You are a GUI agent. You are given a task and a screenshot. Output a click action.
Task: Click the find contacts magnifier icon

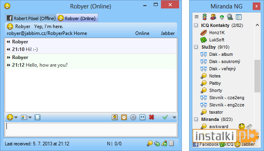click(230, 17)
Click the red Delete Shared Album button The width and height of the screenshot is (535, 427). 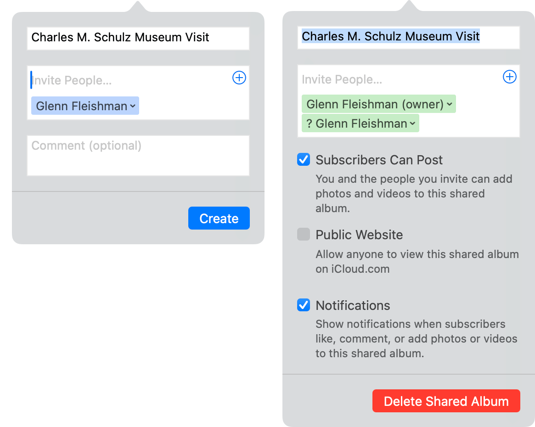[446, 401]
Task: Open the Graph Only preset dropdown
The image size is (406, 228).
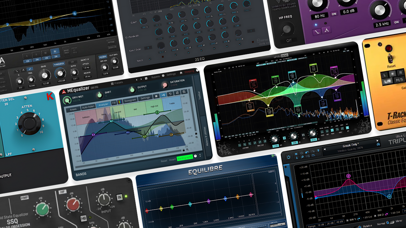Action: pyautogui.click(x=350, y=145)
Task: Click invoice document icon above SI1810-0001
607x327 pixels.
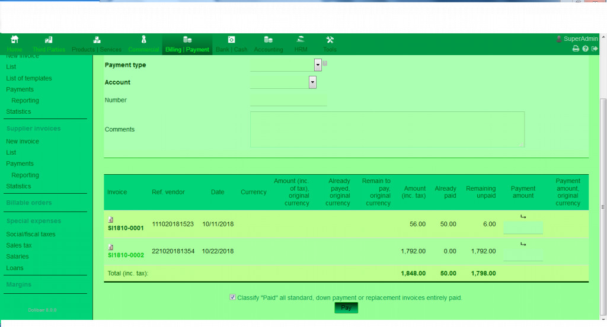Action: coord(111,220)
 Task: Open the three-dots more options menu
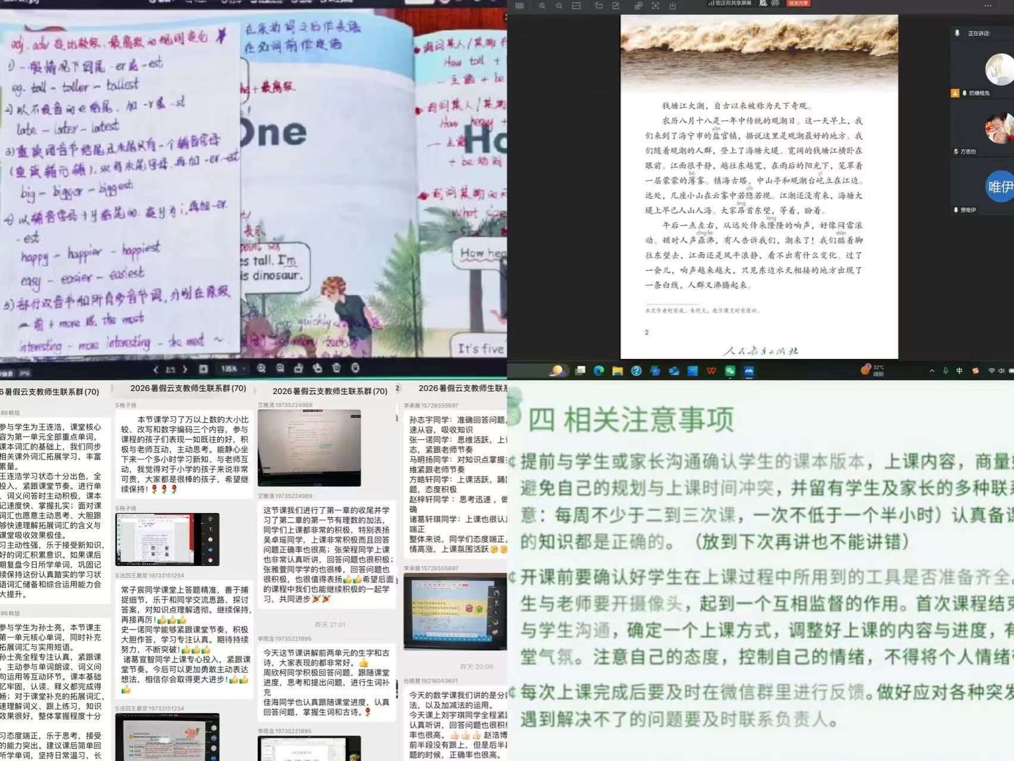click(988, 5)
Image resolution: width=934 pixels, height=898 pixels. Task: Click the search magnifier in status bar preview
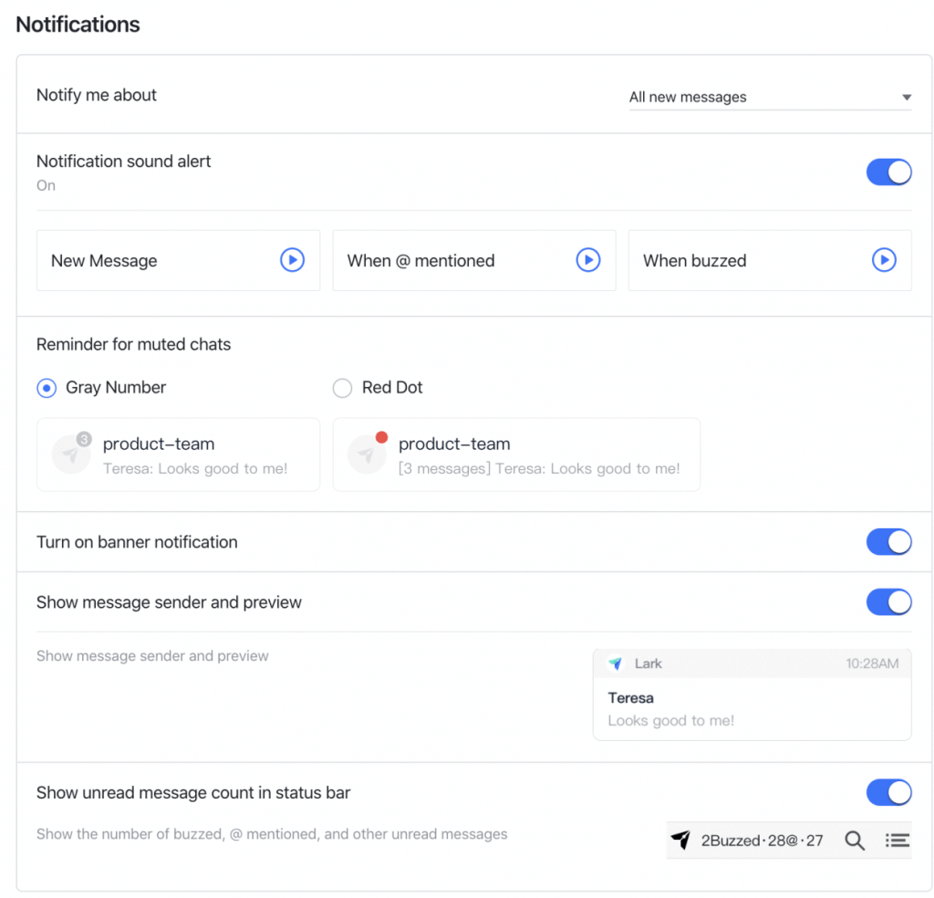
━━━━━━━━━━
**ACTIVITY:** Everything from the line with "Task: Open the three-dots more options menu" through the last line above must be repeated exactly, except the pictures.

**OUTPUT:**
 Task: Open the three-dots more options menu
click(988, 5)
Image resolution: width=934 pixels, height=898 pixels. Task: Click the search magnifier in status bar preview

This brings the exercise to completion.